REQUEST: Please put the lines below into a Markdown table with the columns "No." and "Text", one numbered row per line and blank lines left out. Begin at the line that contains "Where should I" and stop after the line that contains "Click the spam".

━━━━━━━━━━━━━━━━

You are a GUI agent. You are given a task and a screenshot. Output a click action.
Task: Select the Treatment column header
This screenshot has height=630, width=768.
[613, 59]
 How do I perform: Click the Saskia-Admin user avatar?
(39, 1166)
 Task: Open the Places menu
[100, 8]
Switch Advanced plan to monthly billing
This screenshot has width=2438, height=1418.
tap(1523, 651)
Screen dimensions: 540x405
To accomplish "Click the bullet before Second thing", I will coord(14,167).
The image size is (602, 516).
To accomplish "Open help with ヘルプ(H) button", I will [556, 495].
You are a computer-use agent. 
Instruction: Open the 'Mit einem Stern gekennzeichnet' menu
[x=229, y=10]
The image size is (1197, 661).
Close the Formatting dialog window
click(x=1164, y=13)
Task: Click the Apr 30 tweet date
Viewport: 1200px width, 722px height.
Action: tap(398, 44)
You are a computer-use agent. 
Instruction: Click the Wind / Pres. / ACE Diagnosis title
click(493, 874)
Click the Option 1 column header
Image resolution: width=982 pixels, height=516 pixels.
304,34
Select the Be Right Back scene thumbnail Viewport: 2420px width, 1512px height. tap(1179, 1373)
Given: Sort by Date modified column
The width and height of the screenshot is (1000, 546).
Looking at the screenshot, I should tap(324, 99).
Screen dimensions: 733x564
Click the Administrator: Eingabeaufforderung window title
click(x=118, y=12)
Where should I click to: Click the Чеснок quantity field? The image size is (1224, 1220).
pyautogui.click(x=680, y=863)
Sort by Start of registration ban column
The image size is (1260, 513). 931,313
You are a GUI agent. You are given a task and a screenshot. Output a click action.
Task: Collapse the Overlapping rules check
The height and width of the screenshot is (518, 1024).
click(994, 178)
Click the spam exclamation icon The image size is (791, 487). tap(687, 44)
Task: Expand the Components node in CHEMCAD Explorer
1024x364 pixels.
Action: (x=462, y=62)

━━━━━━━━━━━━━━━━

WRITTEN SOLUTION:
| No. | Text |
|---|---|
| 1 | Where should I click to: Click the Чеснок quantity field? The image size is (1224, 1220). |
| 2 | pyautogui.click(x=680, y=863) |
| 3 | Sort by Start of registration ban column |
| 4 | The image size is (1260, 513). 931,313 |
| 5 | You are a GUI agent. You are given a task and a screenshot. Output a click action. |
| 6 | Task: Collapse the Overlapping rules check |
| 7 | The height and width of the screenshot is (518, 1024). |
| 8 | click(994, 178) |
| 9 | Click the spam exclamation icon The image size is (791, 487). tap(687, 44) |